Forest Ecology and Management publishes articles that link forest ecology with forest management. It focuses on the application of biological, ecological, and social knowledge to the management and conservation of plantations and natural forests. The scope of the journal includes all forest ecosystems in the world.
Ibis is the official journal of the British Ornithologists’ Union. It publishes original papers, reviews, and short communications reflecting the forefront of research activity in ornithological science, but with special emphasis on the conservation, ecology, methodology, ethology, and systematics of birds.
The International Journal of Environmental Studies is an international, peer-reviewed journal that publishes original research. The environment is understood to comprise the natural and the man-made, and their interactions: including such matters as pollution, health effects, analytical methods, political approaches, and social impacts.
The Journal of Mammalogy has been the flagship publication of the American Society of Mammalogists since 1919. It promotes interest in mammals by the publication of original and timely research on all aspects of the biology of mammals. Topics include behavior, conservation, ecology, genetics, morphology, physiology, and taxonomy.
The Journal of Wildlife Management, an official publication of The Wildlife Society, publishes original research contributing to wildlife science. It features investigations into the biology and ecology of wildlife and their habitats with implications for wildlife management and conservation within the context of contemporary management and conservation issues.
Molecular Ecology publishes papers that utilize molecular genetic techniques to address consequential questions in ecology, evolution, behavior, and conservation. Studies may employ neutral markers for inference about ecological and evolutionary processes or examine ecologically important genes and their products.
Molecular Ecology Resources publishes articles on technical methods, computer programs and genomic resource development, and new tools for molecular genetic studies in natural populations. It also publishes empirical and theoretical papers on DNA barcoding and reviews of recent technical advances in the field of molecular ecology.

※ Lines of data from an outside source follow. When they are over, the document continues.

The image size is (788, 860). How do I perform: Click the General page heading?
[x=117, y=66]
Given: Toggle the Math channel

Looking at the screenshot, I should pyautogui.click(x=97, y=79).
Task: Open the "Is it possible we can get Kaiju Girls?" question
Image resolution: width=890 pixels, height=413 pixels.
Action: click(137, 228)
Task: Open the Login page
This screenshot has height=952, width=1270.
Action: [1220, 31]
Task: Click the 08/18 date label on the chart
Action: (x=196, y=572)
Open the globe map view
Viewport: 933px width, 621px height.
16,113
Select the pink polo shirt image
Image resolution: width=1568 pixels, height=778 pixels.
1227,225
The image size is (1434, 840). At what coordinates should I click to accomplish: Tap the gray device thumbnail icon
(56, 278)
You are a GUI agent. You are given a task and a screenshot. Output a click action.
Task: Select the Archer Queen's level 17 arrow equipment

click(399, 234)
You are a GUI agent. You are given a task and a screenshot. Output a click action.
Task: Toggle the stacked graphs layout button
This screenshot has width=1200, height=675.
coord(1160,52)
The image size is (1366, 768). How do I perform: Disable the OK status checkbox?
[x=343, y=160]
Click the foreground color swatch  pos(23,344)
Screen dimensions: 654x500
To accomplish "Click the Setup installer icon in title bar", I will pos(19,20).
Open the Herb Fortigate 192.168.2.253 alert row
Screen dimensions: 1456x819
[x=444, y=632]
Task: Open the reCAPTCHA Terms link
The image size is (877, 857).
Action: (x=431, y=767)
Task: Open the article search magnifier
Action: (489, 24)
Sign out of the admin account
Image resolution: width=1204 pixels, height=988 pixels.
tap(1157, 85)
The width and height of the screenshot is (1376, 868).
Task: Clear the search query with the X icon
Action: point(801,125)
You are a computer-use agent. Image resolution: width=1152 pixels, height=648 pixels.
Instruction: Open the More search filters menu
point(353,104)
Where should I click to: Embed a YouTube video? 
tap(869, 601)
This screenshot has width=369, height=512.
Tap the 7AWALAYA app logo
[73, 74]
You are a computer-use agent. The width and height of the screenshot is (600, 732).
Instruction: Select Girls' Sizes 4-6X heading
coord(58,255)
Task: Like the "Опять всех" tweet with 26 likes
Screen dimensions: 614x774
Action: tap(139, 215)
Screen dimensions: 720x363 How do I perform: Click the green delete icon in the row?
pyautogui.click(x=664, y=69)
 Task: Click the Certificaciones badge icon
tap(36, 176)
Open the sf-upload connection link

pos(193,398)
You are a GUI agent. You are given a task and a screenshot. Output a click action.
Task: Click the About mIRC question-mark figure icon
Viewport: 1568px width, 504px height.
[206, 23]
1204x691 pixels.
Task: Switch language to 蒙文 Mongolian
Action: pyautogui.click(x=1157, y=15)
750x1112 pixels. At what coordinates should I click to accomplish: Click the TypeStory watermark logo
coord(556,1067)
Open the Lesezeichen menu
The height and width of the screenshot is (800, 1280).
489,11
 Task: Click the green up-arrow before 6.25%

Rangifer is the world’s only scientific journal dealing exclusively with the biology and management of arctic and Northern ungulates, reindeer and caribou, in particular. It publishes original research papers, review articles, and brief communications in all themes and fields related to Northern ungulates, and reindeer husbandry.
The Canadian Field Naturalist is a peer-reviewed, scientific journal publishing papers by amateur and professional naturalists and field biologists, reporting observations and results of investigations in any field of natural history, provided they are original, significant, and relevant to Canada.
The Forestry Chronicle is published to provide information to forest practitioners about professional and scientific management of forests and their resources, and provides forest practitioners in Canada and around the world with a means to communicate with their peers in the professional community.
Wildlife Biology is published bimonthly by the Nordic Council for Wildlife Research. It welcomes articles from around the world and accepts theoretical, empirical, and practical manuscripts from all areas of wildlife science with the primary task of creating the scientific basis for the enhancement of wildlife management.
The Wildlife Society Bulletin, published by The Wildlife Society, is a journal for wildlife practitioners. It features articles about contemporary wildlife management and conservation, education, administration, and law enforcement, as well as review articles on the philosophy and history of wildlife management and conservation.